Anoche compartí mesa con un palestino de unos 40 años, uno de esos hombres de acero que aquí, en Beirut, conocemos muy bien. Me da pánico la gente con causas justas. Ninguna causa, por cabal que sea, merece la muerte de un niño, ni el uso político de la infancia truncada, de la vida que no pudo ser, de los amores que no se pudieron otorgar, ni siquiera padecer. Lo he aprendido con la edad y fijándome mucho. Poquito a poco, quizá habríamos podido avanzar. A costa de muertes y de sacrificios, sin duda. Pero sin esta frialdad de la cirugía sin anestesia de los verdugos, y sin ese secretamente regocijado cálculo de los suministradores de víctimas, de aquellos que justifican sus fracasos tácticos refugiándose en el "cuanto peor, mejor".

-En el 2020 ya no habrá Estado de Israel -me dijo el palestino, diría que indiferente, mientras sorbía una cerveza Almaza.

Una amiga que me acompañaba y yo le contemplamos con estupor.

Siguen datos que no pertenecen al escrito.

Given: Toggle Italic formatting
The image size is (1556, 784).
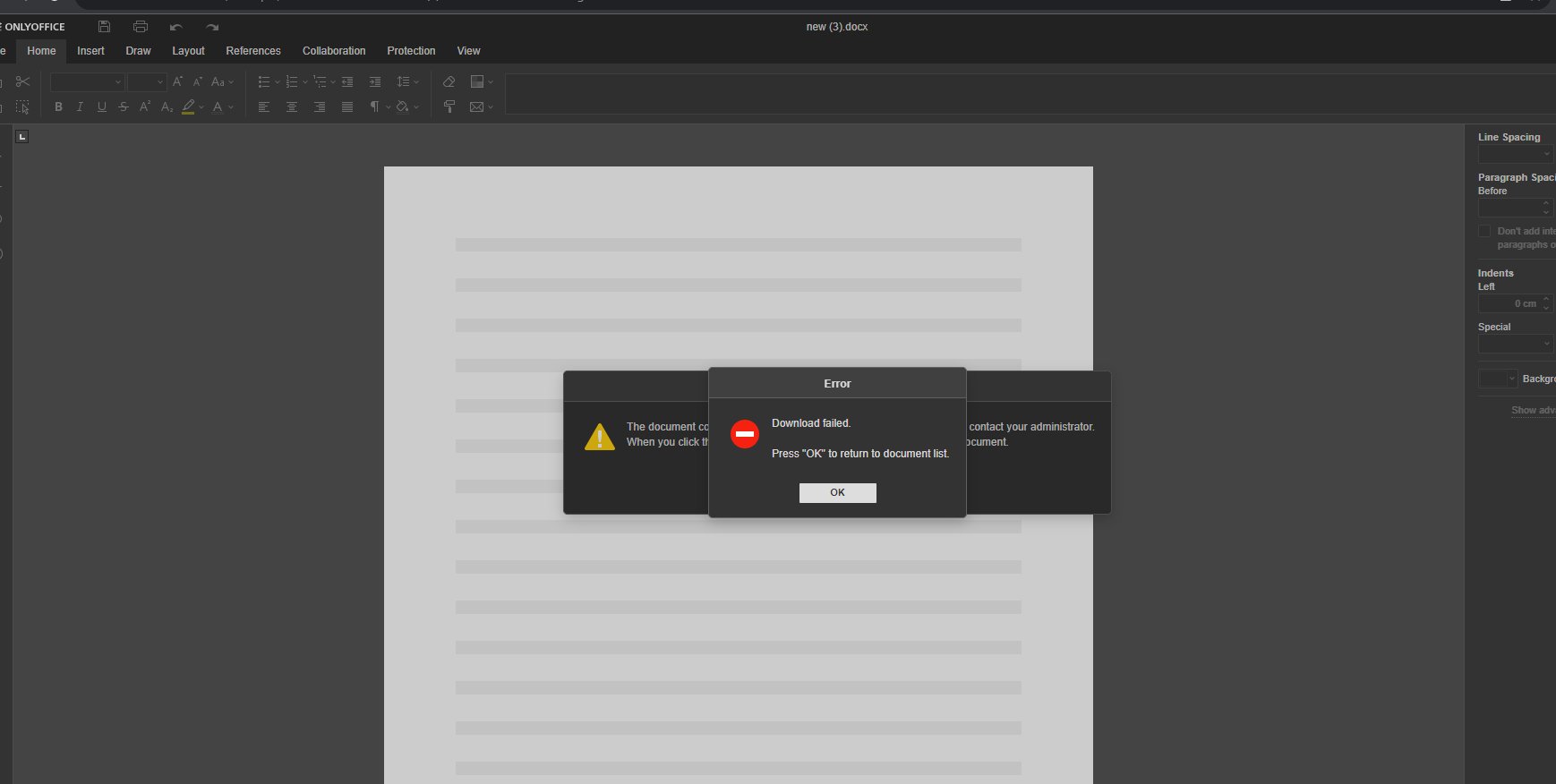Looking at the screenshot, I should coord(80,107).
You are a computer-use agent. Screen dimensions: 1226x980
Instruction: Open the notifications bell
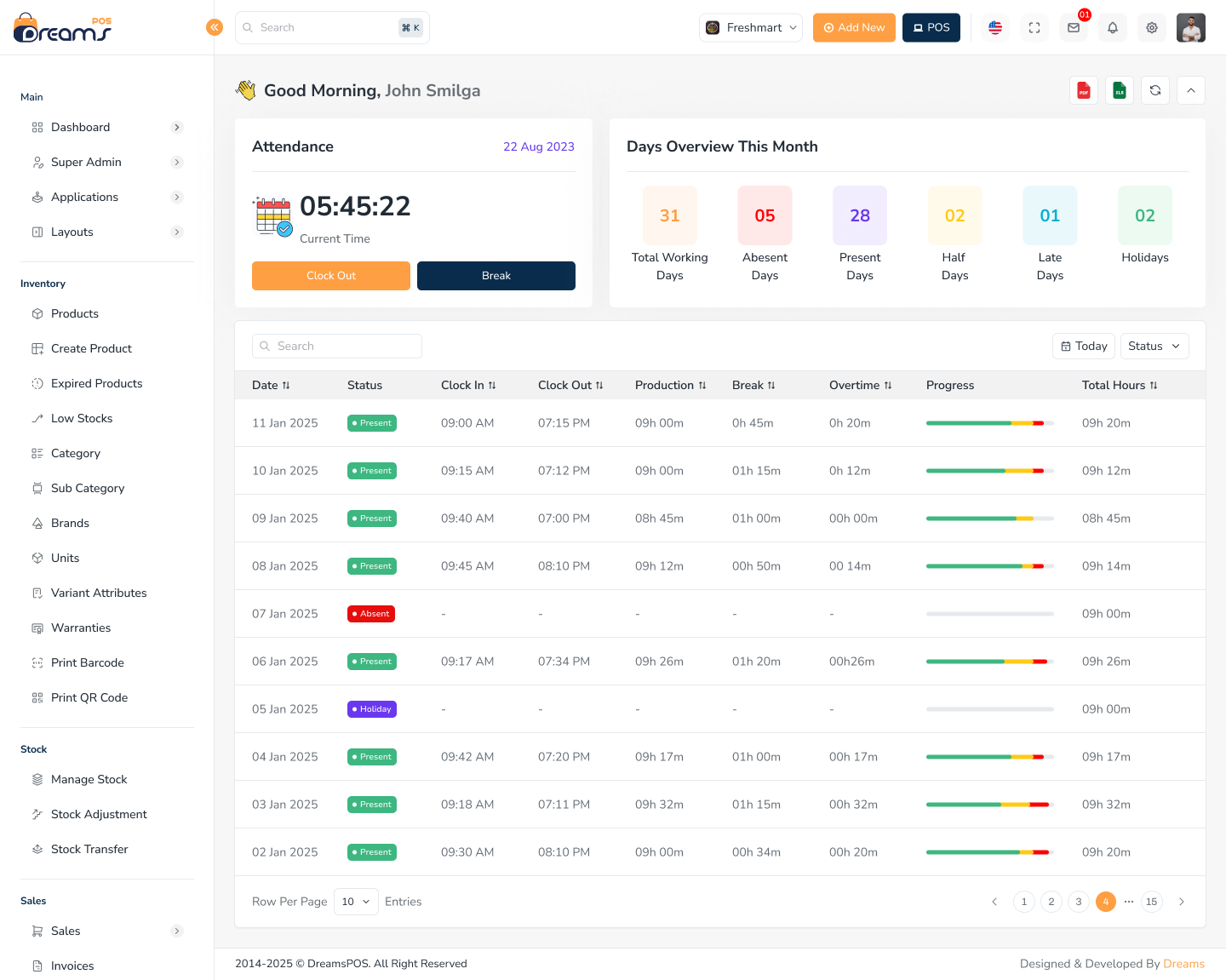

-O sea, ¿están ustedes dispuestos a ganar la guerra a cualquier precio? ¿Al precio de casi 20 años más de sangre de sus hijos?

Él tiene cinco.

Pero, ojo, no se me malinterprete. Yo estoy con los palestinos porque soy neutral. Si este periódico hubiera existido al final de los años treinta y me hubiera enviado a la Alemania nazi, y si yo hubiera sido la misma que hoy, habría contado la verdad de las noches de los cristales rotos y de los cuchillos largos y, años más tarde, en los campos de Polonia o de la propia Alemania; igual que conté lo que vi en la Suráfrica del apartheid, a la que Israel vendía armas y ayudaba a sortear el boicoteo de Naciones Unidas haciendo de intermediario para vender sus naranjas.

Son los niños, no las causas, los que construyen el futuro. O, al menos, no lo destrozan.